Records on finding words and elements:
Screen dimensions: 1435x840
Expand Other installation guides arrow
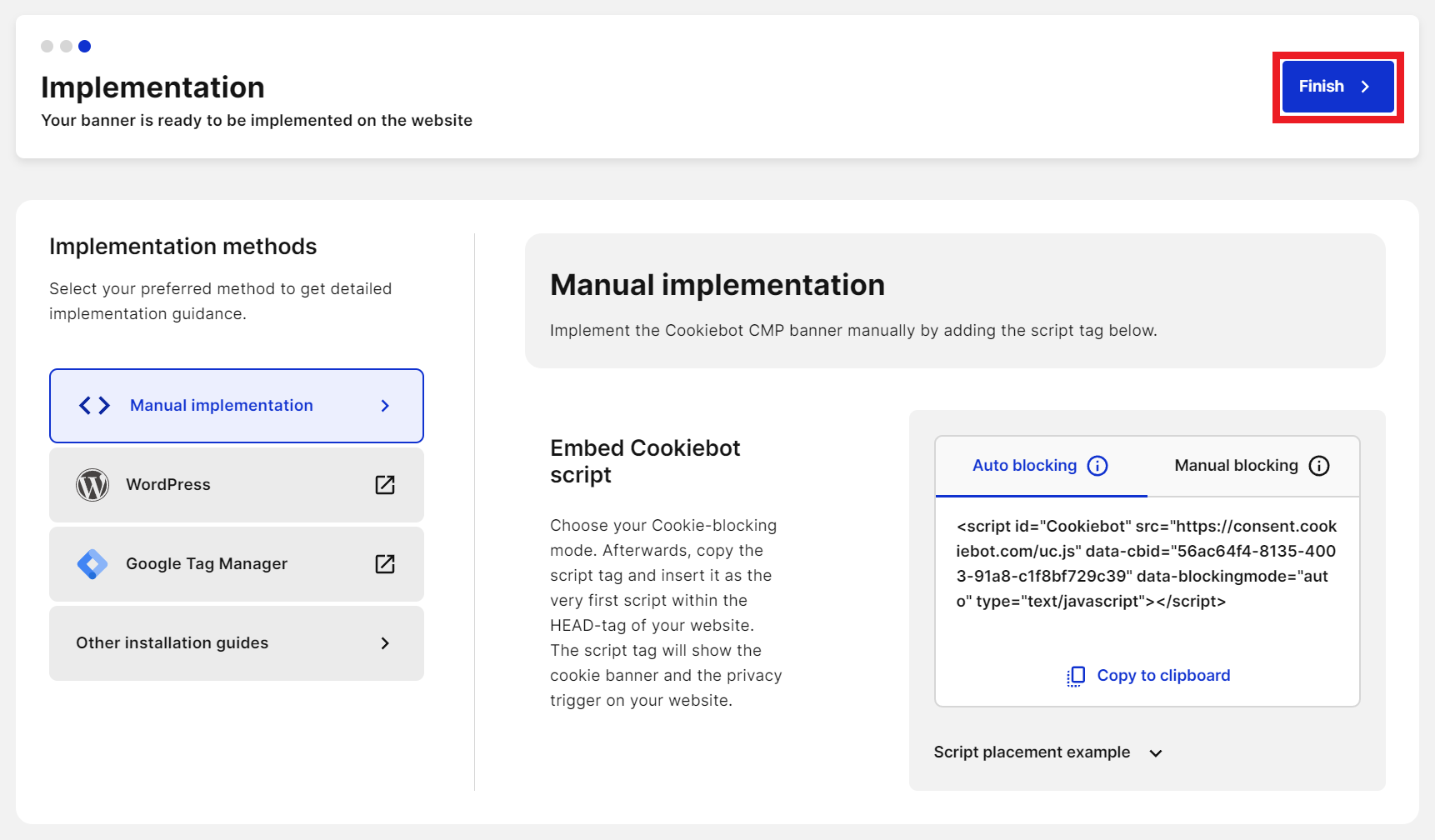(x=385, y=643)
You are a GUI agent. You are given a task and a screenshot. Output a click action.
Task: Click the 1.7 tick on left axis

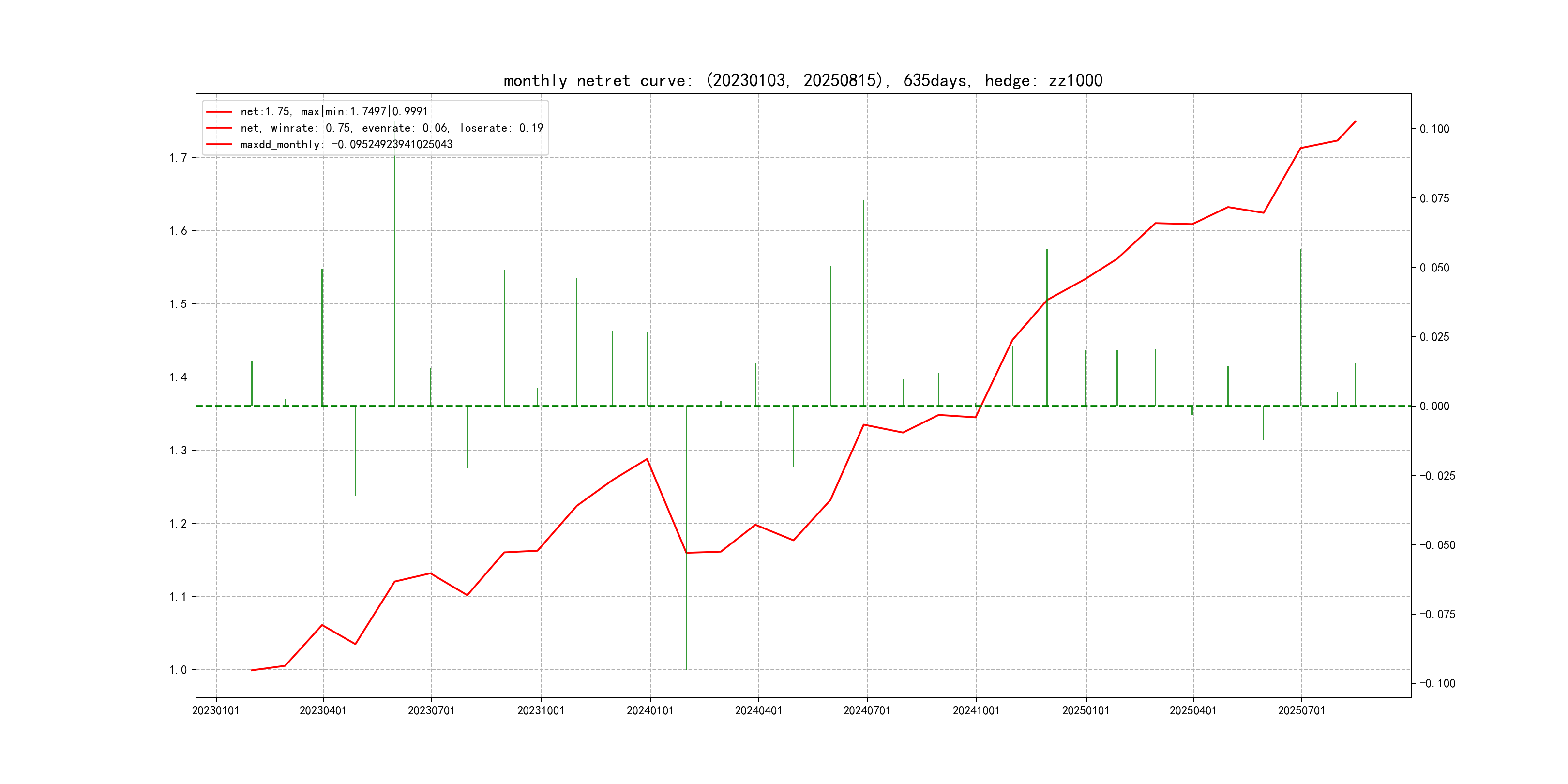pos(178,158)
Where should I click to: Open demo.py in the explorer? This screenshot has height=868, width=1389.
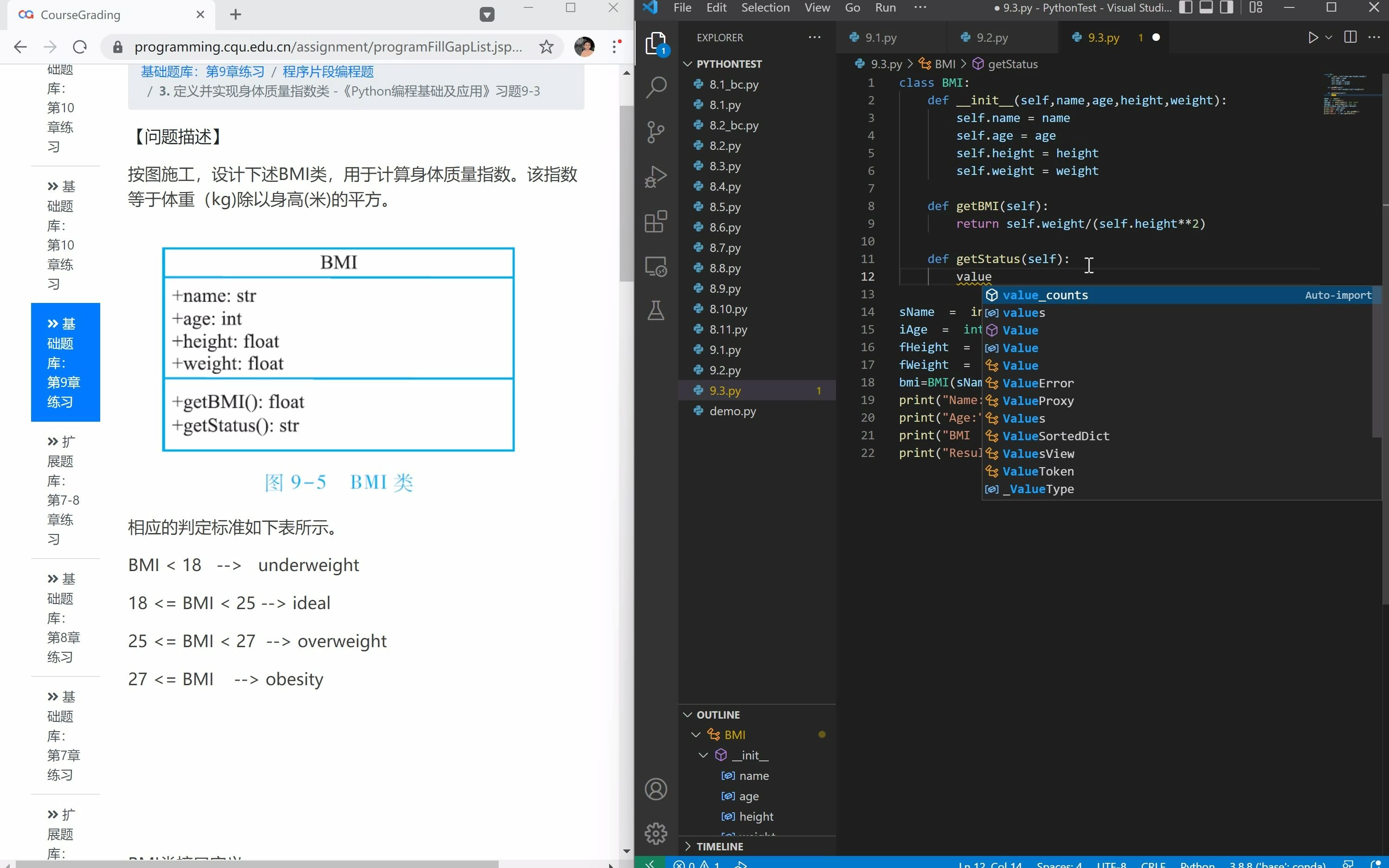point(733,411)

→ WHAT YOU NEED TO DO: Please rewrite all the records with every "screenshot" changed to "screen image" and everything else left the same, omitting the pictures from your answer.

→ SOLUTION TO THIS EXERCISE:
Screen dimensions: 1435x840
Expand Other installation guides arrow
(x=385, y=643)
You are a GUI agent. You are given a task and a screen image. Output a click action.
Task: Click the 1.7 tick on left axis

pos(178,158)
Where should I click to: Open demo.py in the explorer? This screen image has height=868, width=1389.
point(733,411)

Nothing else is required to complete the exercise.